On the basis of the experience at our institution and according to published data,1,14,15 the interpretation of morphologic MRI was performed according to the following criteria: 1) rHNSCC/sHNSCC was diagnosed in the presence of a masslike lesion with moderately high (intermediate) signal intensity on T2, low signal intensity on T1, and moderate enhancement after IV gadolinium administration; 2) post-RTH inflammatory edema was diagnosed in the presence of a diffuse lesion with high signal intensity on T2, low signal intensity on T1, and strong postcontrast enhancement; and 3) late RTH fibrosis (post-RTH scar) was diagnosed in the presence of a linear or triangular lesion with very low signal intensity on T2 (similar to or lower than that of muscle), low signal intensity on T1, and faint/absent contrast enhancement.1,14,15
DWI was assessed visually (qualitative DWI) by analyzing the signal intensity on the b=1000 image and on the corresponding ADC map. The association of moderately high or very high signal on b=1000 and low signal on ADC maps was interpreted as suggesting malignancy. The association of high signal on both b=1000 and the ADC map (T2 shinethrough) or low signal on b=1000 and high signal on the ADC map was interpreted as post-RTH inflammatory edema, whereas low signal on b=1000 and low signal on ADC was regarded as suggesting RTH-induced late fibrosis. Quantitative DWI analysis was based on ADC measurements in benign and malignant lesions, which was performed by drawing small ROIs on multiple slices manually, according to the recommendations in the literature.5,16,17 In large, masslike lesions, ROIs were placed on the most hypointense lesion parts on the ADC maps, avoiding necrotic portions.5,16
For combined DWIMRI interpretation, whenever MRI morphology and DWI findings were concordant, the diagnosis of tumor was straightforward. Whenever morphology and DWI were discordant, on the basis of our experience, we applied the following criteria: 1) For lesions with characteristic morphologic features of late fibrosis, morphology outweighed positive DWI findings; 2) for lesions with morphology strongly suggesting rHNSCC/sHNSCC, morphology outweighed negative DWI findings; and 3) in the absence of a suspicious lesion at morphology, positive findings on DWI outweighed negative morphology. For the analysis of combined DWIMRI, we recorded the number of instances in which DWI changed the interpretation of morphologic MRI; and on the contrary, we recorded the number of instances, in which MRI changed the interpretation of DWI.
Standard of Reference
The data extracted from the medical records were used for the validation of findings.
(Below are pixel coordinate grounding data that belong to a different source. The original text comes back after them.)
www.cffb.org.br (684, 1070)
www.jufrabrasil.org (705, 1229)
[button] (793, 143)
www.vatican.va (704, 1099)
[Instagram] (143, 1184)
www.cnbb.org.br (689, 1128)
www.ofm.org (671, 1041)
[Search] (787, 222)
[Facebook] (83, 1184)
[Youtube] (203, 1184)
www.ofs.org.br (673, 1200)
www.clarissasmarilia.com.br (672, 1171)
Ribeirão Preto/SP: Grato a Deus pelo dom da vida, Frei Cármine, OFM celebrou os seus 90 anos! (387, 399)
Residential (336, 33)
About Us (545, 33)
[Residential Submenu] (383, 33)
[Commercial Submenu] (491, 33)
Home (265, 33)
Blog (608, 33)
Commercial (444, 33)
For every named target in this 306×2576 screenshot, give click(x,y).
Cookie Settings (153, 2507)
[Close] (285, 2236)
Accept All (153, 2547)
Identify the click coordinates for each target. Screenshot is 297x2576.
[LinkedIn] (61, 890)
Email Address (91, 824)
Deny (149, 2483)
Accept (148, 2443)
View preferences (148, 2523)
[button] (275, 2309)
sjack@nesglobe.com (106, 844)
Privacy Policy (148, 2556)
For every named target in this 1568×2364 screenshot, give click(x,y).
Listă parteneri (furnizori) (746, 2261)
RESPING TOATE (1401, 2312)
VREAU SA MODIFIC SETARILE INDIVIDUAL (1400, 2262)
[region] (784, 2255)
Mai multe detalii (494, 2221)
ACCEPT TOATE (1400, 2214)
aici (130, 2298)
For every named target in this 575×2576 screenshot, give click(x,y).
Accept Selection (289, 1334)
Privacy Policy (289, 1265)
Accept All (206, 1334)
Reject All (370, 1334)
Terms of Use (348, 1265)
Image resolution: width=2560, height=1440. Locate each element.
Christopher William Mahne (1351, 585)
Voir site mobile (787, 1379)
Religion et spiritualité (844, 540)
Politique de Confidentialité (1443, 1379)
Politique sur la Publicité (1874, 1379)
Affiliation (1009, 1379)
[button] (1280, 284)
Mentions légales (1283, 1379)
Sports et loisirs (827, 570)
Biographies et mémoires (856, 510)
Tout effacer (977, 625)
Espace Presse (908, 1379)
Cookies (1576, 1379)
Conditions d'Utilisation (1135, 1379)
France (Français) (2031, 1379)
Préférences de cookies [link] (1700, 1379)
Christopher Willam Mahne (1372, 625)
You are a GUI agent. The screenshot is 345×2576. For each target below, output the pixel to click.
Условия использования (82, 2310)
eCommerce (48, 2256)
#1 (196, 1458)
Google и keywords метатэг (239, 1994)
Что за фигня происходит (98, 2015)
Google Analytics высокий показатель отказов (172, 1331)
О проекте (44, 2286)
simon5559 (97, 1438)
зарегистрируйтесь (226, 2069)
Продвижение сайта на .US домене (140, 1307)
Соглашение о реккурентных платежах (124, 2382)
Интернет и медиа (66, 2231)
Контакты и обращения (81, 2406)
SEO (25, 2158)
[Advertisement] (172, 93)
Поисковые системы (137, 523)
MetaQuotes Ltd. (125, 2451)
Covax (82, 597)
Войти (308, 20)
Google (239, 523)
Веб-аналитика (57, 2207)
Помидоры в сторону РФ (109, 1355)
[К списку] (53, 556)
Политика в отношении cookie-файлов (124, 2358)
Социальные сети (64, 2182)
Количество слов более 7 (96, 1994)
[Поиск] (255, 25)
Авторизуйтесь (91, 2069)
The distinction between rHNSCC and sHNSCC was made on the basis of the interdisciplinary HN oncology tumor board reports. In rHNSCC, differentiation was made between local recurrence (at the same site as the pHNSCC or in the immediate tumor vicinity) and distant recurrence (eg, base of the skull due to perineural tumor spread). The standard of reference consisted of histology and follow-up. Histology from endoscopic biopsy and/or salvage operation and additional follow-up were available in 50 lesions (37 HNSCCs and 13 benign lesions), whereas follow-up alone was available in 53 lesions (1 HNSCC and 52 benign lesions). Follow-up included clinical examination and cross-sectional imaging for at least 18 months after MRI. It was used to validate negative results as true-negatives in patients without biopsy and in patients with negative biopsy results. Twenty-nine patients died from disease during the follow-up with a median time interval (25th quartile–75th quartile) between MRI and death of 10 months (4–15 months). The median follow-up in the 71 surviving patients was 25 months (19–33 months).
Statistical Analysis
Comparison between ADCmean values for tumors and benign lesions was performed with a Wilcoxon rank sum test with continuity correction. Receiver operating characteristic analysis of ADCmean values categorized according to the standard of reference was performed. An optimal cutoff value for ADCmean was calculated according to the literature.18 The diagnostic performance of MRI, DWI, qualitative DWIMRI, and quantitative DWIMRI was assessed in terms of sensitivity, specificity, positive and negative predictive values, and positive and negative likelihood ratios (LR+, LR−). Percentage agreement and Cohen κ coefficients were used to assess interobserver reproducibility, with κ values of 0.21–0.40 indicating fair agreement; 0.41–0.60, moderate agreement; 0.61–0.80, substantial agreement; and 0.81–1.00, almost perfect agreement.19 Comparison between sensitivities and specificities was performed with the McNemar test, whereas LRs were compared using a regression model approach.20 Statistical analyses were conducted with R3.3.1 (http://www.R-project.org).21 Statistical tests were 2-sided with a significance level of .05.
Results
Patient and Tumor Characteristics
Patient and tumor characteristics are shown in Table 1. Post-RTH HNSCC (rHNSCC/sHNSCC) was diagnosed in 36 patients in 38 locations (tumor prevalence = 37%; 95% CI, 28%–47%; 2 patients had 2 HNSCCs each). There were 31 local rHNSCCs, 2 distant rHNSCCs (base of the skull via perineural spread), and 5 sHNSCCs in the HN region. Most post-RTH tumors (n = 33) occurred in the same anatomic subsite as the pHNSCC (n = 23) or at the periphery of the RTH field (n = 10). Nevertheless, patients with oropharyngeal pHNSCC developed sHNSCC (n = 5) more often than patients with pHNSCC originating in other HN subsites (P < .001).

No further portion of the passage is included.